**Written instruction**
Continue the passage on media framing and entrepreneurial hype, starting right after its final sentence.

* Start Page excerpt *

Hype is a collective vision and promise of a possible future, around which attention, excitement, and expectations increase over time.
Entrepreneurs employ cultural strategies, using framing to legitimize their endeavors and sustain the surrounding hype. Despite the importance of media in entrepreneurial hype, extant literature has yet to investigate media framing devices and how they shape and inform social expectations in the hype cycle.
We also know that framing efforts are shaped by discursive struggles between actors (Kriechbaum et al., 2021) and that under-represented social groups are more constrained by dominant discourses. Yet, extant literature on entrepreneurial hype has thus far undertheorized power and inequality. We focus on one under-represented group - women – as they embody a glaring example of how media influence the social expectations associated with their entrepreneurial endeavors.

* End Page excerpt *
* Start Extracted entries *

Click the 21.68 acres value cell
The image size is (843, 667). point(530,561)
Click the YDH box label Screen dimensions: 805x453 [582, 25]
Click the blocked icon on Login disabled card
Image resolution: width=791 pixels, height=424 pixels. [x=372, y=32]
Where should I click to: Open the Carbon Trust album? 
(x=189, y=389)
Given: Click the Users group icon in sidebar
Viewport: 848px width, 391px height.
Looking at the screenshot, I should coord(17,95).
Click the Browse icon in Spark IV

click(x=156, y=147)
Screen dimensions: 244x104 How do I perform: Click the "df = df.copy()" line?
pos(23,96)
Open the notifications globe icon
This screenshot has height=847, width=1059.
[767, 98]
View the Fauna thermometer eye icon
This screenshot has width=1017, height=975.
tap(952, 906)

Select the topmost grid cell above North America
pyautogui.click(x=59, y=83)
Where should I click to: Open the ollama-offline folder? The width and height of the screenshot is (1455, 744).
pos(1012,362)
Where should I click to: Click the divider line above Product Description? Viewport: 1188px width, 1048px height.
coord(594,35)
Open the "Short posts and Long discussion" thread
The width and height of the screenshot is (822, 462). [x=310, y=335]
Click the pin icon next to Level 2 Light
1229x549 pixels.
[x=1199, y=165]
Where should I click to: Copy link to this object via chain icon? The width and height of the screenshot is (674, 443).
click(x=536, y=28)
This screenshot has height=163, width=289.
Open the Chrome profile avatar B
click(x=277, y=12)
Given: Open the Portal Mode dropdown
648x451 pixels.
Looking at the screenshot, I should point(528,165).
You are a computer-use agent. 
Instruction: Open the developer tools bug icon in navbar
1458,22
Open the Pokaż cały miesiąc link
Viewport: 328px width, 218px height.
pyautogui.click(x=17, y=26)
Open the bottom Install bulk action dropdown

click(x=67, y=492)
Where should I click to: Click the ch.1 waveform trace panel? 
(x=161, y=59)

* End Extracted entries *

**Output for this exercise**
Specifically, this study investigates how the media employ framing devices to generate social expectations for non-dominant groups (women entrepreneurs in our case) - and shape the hype cycle. To do so, we empirically analyze the evolution of the ‘girlboss’ hype, through a content analysis of 2671 media articles.
Our contributions advance studies on entrepreneurial hype by explicating the role of media in the construction of hype. We contend that gender affords a critical power lens in the study of entrepreneurial hype that can be transferred to other contexts mired by inequality. We advance that feminist interrogations of media and entrepreneurship can contribute to understanding and addressing issues beyond gender.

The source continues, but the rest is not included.